Diyojen'in hayatı, sefalet içinde başlayan bir hayat değildi. Babası Hicesias kuyumcu ve sarraftı, fakat Atina'ya sürgün edildikten sonra yaşantısı tamamen değişti. Büyük zorluklarla karşı karşıya kalan Diyojen'in, farelerin yediklerini yiyemediği için onları kıskandığı söylenmektedir. İşte felsefeye olan ilgisinin çıkış noktası, bu zorlu hayat koşulları diyebiliriz.

Bilgelik öğrenmek için Antisthenes'in öğrencisi olduktan sonra hayata bakışı farklılaştı. Sokrates'ten ders almış olan Antisthenes'in Diyojen'e aktardığı öğretinin temelinde, kişinin kendine egemen olmasının, diğer insanlara ve tutkulara bağımlılığı terk ederek yaşamasının gerçek erdem olduğu düşüncesi yatmaktadır. Diyojen'in varlıksız, yalnız, sade ve "doğaya uygun" hayatı da bu öğretinin bir sonucudur. Rivayete göre sadece bir fıçısı ve tası olan Diyojen, çeşmede avuçlarıyla su içen bir çocuğu görünce sahip olduğu tasın da fazlalık olduğunu düşünerek onu atmıştır. Tüm gelenekleri, yapaylıkları, kaosu terk ederek asıl erdeme ulaşılacağını, varlık içinde bir hayatın mutluluk getirmediğini, en kötü koşullarda bile hür ve mutlu olunabileceğini kabul etmek, Diyojen'in felsefesini oluşturdu.
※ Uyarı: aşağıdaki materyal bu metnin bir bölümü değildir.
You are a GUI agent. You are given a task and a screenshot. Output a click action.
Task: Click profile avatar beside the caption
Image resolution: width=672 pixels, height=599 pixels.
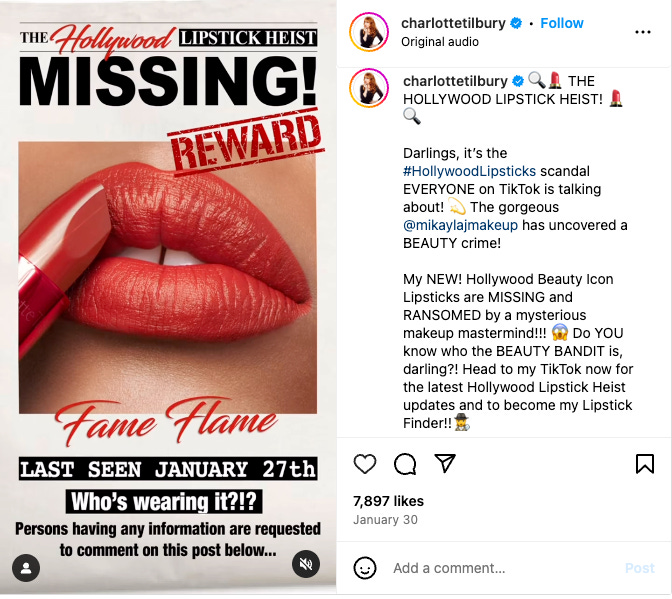pos(369,88)
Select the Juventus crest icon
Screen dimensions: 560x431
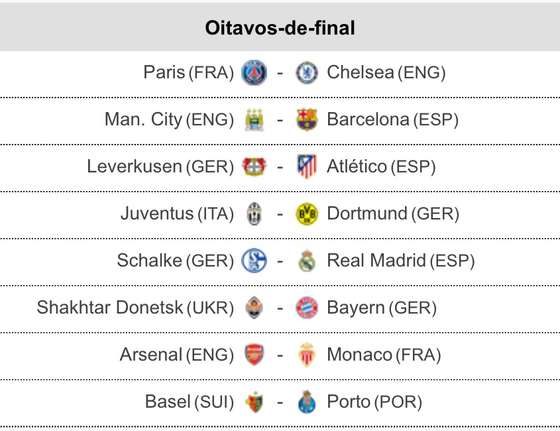click(254, 214)
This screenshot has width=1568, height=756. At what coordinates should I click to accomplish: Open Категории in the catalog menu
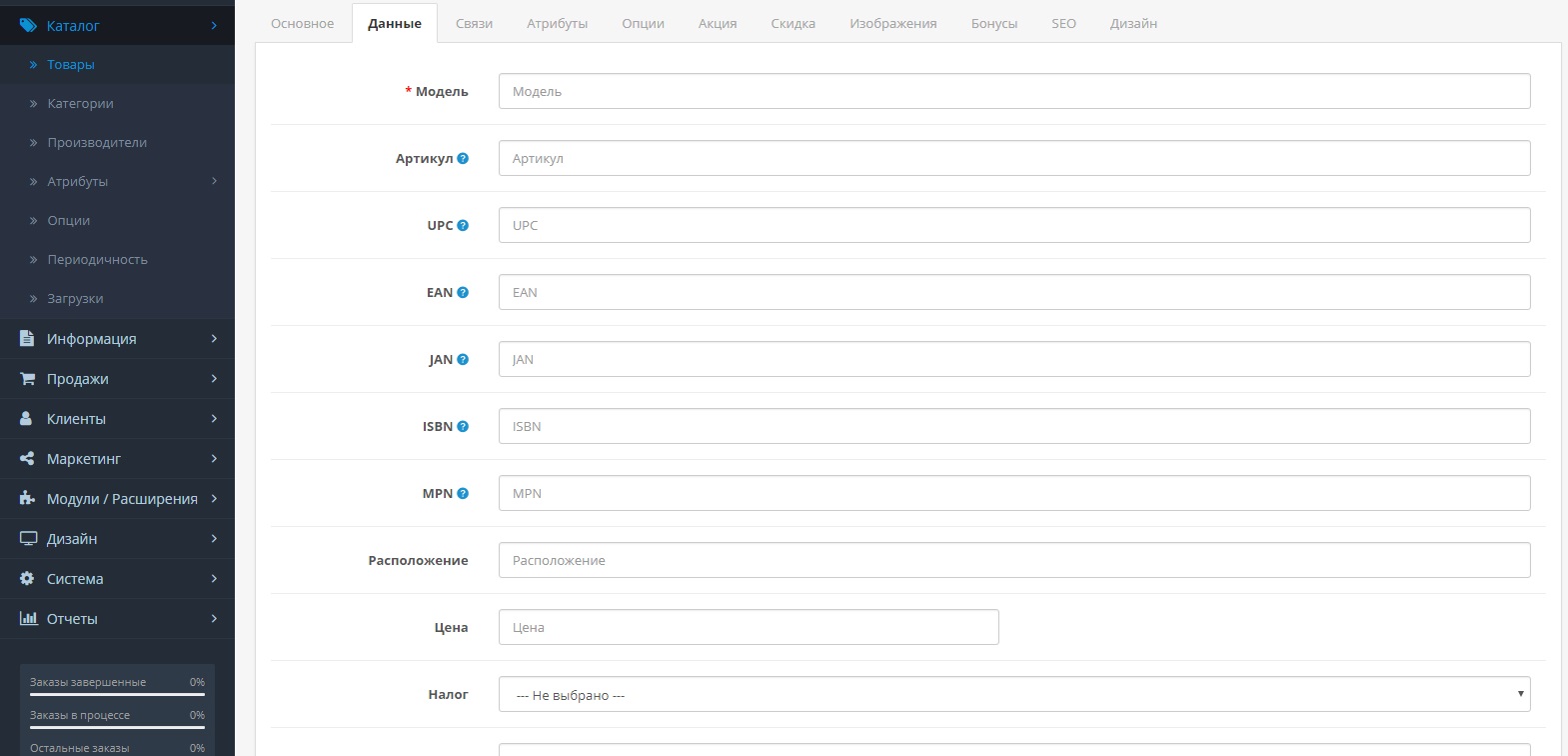click(x=80, y=103)
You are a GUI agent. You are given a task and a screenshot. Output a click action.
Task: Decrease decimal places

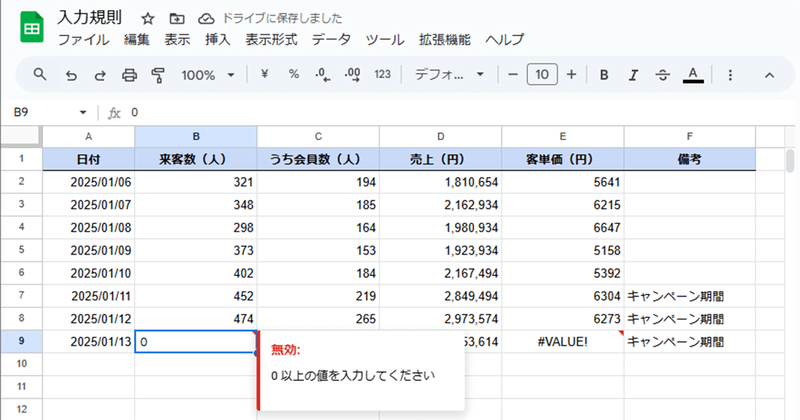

Aristoteles'in öğrencisi ve felsefeye meraklı Büyük İskender, Diyojen'in yanına giderek ondan bir isteği olup olmadığını sormuştur. Aldığı cevap ise Diyojen'in felsefesine son derece yakışır bir cevaptır: "Gölge etme başka ihsan istemem. Benden bana veremeyeceğin şeyi esirgeme." Demiştir.